In the story, Kyle becomes horrified at how evil the Antichrist feels and begs the others to exorcise it before it takes control of him. Santa believes it is too late and is about to kill Kyle, but Stan has the mountain lion cubs perform an abortion through Kyle's anus, allowing Santa to smash the Antichrist with a sledgehammer, killing it. Santa gives Stan a special Christmas wish, which he uses to resurrect the mother mountain lion, who is happily reunited with her cubs. Everyone then goes home to a happy Christmas. The narrator concludes, "and they all lived happily ever after... except for Kyle, who died of AIDS two weeks later," with an image of an AIDS-stricken Kyle dying in a hospital bed. The episode concludes with "The End," while Kyle can be heard angrily shouting "Goddamn it, Cartman!"

==Production==
According to Trey Parker and Matt Stone on the DVD commentary, this episode was one of the most difficult to make. After making the 13 other episodes from the eighth season of South Park and the movie Team America: World Police all in 2004, a year which Parker and Stone describe as "The Year from Hell", the two men and the writing staff were completely drained of ideas. They tried to come up with an idea, but nothing came up through Thursday and Friday, which was considered a huge setback due to the show's rushed production schedule. So troubled was the production that Parker considered calling Comedy Central to inform them that they would not have an episode to air on the forthcoming Wednesday.
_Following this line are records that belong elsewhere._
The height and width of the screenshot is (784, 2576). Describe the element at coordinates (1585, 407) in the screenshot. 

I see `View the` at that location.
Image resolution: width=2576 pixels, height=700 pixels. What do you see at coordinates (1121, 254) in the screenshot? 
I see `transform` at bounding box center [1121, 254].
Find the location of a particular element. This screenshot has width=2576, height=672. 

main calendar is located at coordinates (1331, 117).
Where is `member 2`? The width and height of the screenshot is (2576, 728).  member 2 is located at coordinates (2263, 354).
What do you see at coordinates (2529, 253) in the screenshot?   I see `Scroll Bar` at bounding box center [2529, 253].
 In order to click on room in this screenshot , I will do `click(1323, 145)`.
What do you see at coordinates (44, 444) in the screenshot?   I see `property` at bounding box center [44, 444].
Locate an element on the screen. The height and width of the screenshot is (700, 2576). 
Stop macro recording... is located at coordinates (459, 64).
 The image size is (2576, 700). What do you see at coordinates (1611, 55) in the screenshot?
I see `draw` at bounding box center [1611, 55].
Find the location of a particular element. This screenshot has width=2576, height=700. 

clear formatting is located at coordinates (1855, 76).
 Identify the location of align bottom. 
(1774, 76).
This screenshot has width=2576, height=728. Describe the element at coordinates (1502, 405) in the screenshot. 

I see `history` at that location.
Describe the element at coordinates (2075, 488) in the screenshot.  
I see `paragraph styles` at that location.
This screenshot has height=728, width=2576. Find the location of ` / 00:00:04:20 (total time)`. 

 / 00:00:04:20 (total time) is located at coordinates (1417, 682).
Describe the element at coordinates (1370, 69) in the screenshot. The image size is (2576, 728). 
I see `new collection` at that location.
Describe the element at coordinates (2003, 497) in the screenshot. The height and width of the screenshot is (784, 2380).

On Saturday morning, they decided to just do the idea of parodying John Denver and the Muppets: A Christmas Together holiday special, which had been in gestation for some time. Parker was initially against doing another Christmas episode, as he felt the material was not good enough to match the success of the show's previous Christmas-themed episodes. With the Wednesday deadline looming, Parker had no choice but to follow through with the idea. Later that afternoon, the writers had a breakthrough with the idea of depicting the Critters as Satanic worshippers, as well as satirizing the blood orgy scene from the 1997 movie Event Horizon. By Sunday, the episode developed into a storyline featuring a rhyming narration in the style of How the Grinch Stole Christmas, and ending with the twist reveal of being a story told by Cartman to his classmates. Parker recalled how, while driving home later that evening, he spontaneously "roared like a lion" upon the realization that not only would there be an episode completed in time, but one satisfactory enough to end the season on a high note.

==Home media==
"Woodland Critter Christmas", along with the thirteen other episodes from South Parks 8th season, were released on a three-disc DVD set in the United States on August 29, 2006. The sets included brief audio commentaries by Parker and Stone for each episode. IGN gave the season a 9/10.

On November 13, 2007, the episode was released on the compilation DVD Christmas Time In South Park. The episode is also included as a bonus on the DVD for the standalone film Imaginationland: The Movie.